Five methods. It sounds simple enough. And then again, unfortunately, many EVPs end up shockingly ineffective. Either because they are not different enough or because they are too far removed from reality. If your EVPs must answer the question, “Why should I work here?” then you obviously need to provide a clear answer. And to find that answer, you should look inwards.
What projects are your team most excited by? Are they unique to your company? Do you offer something special to the group of potential employees that your company needs the most? And at the most basic level: what do your employees appreciate the most about your company?
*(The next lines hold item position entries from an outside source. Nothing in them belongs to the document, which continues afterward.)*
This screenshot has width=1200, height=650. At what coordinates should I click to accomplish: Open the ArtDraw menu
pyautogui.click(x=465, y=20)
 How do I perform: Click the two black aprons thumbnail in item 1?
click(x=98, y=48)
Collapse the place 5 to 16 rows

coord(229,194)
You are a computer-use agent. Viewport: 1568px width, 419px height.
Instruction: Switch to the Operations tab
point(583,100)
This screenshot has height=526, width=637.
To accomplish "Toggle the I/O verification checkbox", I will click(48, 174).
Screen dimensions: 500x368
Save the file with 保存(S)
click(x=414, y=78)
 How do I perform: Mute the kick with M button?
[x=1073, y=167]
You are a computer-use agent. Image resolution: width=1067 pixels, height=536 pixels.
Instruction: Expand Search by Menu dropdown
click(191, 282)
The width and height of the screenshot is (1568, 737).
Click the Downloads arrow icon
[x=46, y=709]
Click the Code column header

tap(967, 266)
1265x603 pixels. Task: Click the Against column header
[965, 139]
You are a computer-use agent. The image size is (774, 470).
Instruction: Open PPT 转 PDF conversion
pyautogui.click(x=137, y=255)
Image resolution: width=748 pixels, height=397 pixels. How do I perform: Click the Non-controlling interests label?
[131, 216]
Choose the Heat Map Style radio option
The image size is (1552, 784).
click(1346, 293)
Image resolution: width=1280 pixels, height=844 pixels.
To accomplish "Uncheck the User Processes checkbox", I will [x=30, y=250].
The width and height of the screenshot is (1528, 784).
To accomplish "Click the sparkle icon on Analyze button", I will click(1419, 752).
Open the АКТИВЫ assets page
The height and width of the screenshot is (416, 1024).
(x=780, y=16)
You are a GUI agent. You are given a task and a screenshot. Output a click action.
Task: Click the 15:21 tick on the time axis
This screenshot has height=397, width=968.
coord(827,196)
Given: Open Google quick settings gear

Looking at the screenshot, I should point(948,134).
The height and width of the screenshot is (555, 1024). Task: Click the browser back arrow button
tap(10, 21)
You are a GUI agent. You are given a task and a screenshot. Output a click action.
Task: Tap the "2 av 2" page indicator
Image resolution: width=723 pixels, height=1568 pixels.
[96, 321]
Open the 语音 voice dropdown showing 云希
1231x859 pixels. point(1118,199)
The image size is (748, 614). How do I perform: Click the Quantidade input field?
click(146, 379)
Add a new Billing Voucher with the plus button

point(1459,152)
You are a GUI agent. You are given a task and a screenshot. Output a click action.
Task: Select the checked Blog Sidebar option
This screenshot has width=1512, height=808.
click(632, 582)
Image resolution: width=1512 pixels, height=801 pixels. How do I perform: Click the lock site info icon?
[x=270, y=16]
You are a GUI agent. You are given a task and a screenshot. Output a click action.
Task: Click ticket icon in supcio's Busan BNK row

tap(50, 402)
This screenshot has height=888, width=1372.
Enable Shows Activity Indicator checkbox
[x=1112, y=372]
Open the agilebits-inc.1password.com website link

In all likelihood, the answers will provide you with the information you need when working with the five pillars that define your EVPs.
The task is then to distill the answers into intelligent and effective messages.
Heartwork
So, how does this look in practice? A good example is Inspari, one of Denmark’s leading business intelligence and data companies with a workforce of highly sought-after specialists. Full disclosure: Pravda has helped design the concept — so, naturally, I am a little biased.
The cornerstone of the company’s approach to employer branding and EVPs is the concept ‘Heartwork’, which combines the three most important ingredients for success at Inspari: hard work, dedication, and passion in its fullest form.
Inspari has worked hard as hell to execute their concept and to ensure that ‘Heartwork’ permeates their initiatives aimed at employees. From ‘backstage’ Instagram stories with employee relays to internal hackathons, graduate programs, soccer teams, and video testimonials from employees. ‘Heartwork’ becomes much more than a fancy headline; it’s a mindset that sets the overall direction and provides renewed energy.
The concept aside, Inspari obviously still needs to work hard to retain their talented staff. And that requires a lot of work on several fronts, not just employer branding initiatives.
The power of the ‘Heartwork’ concept is that it compresses a collection of well-defined value propositions and offers a clear response to what employees can expect from the workplace. At the same time, they are adequately differentiated from the competition and Inspari owns the position in a credible way.